## Data shown
_ _ _ _

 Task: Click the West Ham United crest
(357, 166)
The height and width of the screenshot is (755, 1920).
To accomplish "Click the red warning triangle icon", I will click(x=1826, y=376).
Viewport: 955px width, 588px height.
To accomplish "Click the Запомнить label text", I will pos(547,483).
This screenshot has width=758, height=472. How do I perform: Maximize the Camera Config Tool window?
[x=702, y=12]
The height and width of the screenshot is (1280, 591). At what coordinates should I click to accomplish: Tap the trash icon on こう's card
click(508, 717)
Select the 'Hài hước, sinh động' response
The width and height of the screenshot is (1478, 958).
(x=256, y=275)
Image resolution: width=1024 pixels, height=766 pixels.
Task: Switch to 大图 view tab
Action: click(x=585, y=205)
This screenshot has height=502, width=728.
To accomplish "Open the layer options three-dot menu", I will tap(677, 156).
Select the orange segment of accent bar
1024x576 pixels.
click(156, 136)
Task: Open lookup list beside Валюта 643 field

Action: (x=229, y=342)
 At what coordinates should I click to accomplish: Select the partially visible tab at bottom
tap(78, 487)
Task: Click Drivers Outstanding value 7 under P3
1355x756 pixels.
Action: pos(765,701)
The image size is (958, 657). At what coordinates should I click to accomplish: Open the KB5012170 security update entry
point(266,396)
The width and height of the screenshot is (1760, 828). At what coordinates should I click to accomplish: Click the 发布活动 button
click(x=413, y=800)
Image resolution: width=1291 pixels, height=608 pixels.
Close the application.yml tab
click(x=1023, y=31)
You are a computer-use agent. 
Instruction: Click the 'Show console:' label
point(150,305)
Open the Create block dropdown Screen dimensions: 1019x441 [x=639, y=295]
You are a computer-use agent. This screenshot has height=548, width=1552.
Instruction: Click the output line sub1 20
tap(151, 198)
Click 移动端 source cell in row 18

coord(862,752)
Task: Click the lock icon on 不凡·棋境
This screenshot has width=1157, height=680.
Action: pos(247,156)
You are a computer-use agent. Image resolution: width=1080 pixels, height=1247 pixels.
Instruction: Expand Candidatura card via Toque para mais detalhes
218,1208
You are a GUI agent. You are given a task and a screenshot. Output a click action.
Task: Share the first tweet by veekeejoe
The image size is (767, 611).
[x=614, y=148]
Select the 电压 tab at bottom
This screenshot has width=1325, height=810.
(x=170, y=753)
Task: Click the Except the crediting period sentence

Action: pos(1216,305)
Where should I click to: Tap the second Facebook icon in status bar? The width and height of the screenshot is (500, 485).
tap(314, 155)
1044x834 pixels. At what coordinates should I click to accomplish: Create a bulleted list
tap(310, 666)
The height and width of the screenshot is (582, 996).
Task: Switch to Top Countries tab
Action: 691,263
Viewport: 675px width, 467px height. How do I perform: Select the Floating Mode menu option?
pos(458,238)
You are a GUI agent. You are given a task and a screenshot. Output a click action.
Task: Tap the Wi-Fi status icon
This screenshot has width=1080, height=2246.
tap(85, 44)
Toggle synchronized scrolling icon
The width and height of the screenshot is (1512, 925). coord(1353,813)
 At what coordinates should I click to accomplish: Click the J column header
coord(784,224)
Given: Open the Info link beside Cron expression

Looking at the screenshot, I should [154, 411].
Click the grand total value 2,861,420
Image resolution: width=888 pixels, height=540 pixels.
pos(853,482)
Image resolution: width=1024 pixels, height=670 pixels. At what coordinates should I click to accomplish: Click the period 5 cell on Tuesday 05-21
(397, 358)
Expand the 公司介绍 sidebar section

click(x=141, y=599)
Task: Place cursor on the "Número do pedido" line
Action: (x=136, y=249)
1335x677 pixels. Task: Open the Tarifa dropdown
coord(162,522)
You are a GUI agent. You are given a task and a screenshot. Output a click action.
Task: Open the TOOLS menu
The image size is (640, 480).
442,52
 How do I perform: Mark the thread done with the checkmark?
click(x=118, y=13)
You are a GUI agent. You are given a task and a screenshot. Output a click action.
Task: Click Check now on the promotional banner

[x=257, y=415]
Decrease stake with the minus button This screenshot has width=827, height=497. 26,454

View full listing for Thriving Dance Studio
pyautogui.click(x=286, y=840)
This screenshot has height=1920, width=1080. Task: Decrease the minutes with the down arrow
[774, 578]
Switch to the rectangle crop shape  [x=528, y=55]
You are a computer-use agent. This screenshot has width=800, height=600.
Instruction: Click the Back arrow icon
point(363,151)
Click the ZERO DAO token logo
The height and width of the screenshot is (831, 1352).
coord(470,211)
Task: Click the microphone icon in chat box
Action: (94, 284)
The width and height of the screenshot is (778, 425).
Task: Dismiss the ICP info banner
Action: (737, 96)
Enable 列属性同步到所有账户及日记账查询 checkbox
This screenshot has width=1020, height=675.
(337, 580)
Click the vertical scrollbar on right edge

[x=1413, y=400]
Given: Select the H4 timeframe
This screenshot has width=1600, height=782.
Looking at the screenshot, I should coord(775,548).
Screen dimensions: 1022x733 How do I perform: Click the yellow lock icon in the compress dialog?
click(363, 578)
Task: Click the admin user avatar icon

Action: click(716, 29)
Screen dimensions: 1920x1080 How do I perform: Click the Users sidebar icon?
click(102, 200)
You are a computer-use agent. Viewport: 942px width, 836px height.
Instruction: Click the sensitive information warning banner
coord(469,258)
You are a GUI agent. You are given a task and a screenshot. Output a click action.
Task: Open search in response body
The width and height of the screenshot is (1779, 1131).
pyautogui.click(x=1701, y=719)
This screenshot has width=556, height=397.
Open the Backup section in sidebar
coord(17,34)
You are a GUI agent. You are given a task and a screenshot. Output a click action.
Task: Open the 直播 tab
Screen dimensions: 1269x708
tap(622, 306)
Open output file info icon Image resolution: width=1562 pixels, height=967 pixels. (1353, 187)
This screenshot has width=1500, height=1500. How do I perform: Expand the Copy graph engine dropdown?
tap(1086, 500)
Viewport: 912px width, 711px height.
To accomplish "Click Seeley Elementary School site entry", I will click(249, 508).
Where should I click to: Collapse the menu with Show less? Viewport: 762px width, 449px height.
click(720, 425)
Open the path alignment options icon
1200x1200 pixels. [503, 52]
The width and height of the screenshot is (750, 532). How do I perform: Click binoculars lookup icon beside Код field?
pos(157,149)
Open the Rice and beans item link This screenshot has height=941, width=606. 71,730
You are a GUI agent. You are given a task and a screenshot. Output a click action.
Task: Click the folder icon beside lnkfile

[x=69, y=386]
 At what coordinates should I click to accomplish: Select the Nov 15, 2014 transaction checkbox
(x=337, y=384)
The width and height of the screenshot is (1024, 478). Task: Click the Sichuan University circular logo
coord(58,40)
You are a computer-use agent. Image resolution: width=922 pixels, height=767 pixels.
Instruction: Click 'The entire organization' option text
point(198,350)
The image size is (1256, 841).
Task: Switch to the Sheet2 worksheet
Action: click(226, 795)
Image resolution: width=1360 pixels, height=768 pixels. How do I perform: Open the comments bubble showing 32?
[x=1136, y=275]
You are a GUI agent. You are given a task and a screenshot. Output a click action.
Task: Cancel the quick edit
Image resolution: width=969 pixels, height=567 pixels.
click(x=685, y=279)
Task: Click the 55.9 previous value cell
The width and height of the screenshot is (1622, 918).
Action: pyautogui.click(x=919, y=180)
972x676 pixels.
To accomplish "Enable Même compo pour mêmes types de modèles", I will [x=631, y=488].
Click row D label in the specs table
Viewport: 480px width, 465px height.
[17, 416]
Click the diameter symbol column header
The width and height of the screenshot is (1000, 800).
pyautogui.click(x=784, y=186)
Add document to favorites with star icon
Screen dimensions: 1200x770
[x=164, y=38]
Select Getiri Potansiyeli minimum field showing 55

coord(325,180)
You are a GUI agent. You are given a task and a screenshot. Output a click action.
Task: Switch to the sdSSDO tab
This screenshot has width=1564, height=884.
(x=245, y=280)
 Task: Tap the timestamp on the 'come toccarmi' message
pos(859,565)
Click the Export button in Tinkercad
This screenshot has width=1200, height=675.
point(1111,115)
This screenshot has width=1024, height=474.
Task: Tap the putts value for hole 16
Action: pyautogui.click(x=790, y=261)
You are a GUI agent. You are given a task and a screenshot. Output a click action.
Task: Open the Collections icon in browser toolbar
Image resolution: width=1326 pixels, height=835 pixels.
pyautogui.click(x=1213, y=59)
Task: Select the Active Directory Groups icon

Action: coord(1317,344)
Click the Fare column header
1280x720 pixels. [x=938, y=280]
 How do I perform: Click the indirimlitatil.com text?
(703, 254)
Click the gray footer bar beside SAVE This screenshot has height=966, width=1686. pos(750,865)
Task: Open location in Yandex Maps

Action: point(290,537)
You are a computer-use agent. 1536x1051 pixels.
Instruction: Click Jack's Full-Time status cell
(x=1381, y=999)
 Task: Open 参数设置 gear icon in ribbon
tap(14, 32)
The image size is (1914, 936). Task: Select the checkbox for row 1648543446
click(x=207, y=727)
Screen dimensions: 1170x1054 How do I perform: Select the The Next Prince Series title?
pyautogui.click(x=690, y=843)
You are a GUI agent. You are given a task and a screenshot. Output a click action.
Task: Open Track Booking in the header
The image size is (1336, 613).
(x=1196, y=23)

_ _ _ _

## Required action
Start at the line holding "You are a computer-use agent. 1536x1051" and retype each line through the end of the material above, both included.

## Answer to this exercise
You are a computer-use agent. 1536x1051 pixels.
Instruction: Click Jack's Full-Time status cell
(x=1381, y=999)
 Task: Open 参数设置 gear icon in ribbon
tap(14, 32)
The image size is (1914, 936). Task: Select the checkbox for row 1648543446
click(x=207, y=727)
Screen dimensions: 1170x1054 How do I perform: Select the The Next Prince Series title?
pyautogui.click(x=690, y=843)
You are a GUI agent. You are given a task and a screenshot. Output a click action.
Task: Open Track Booking in the header
The image size is (1336, 613).
(x=1196, y=23)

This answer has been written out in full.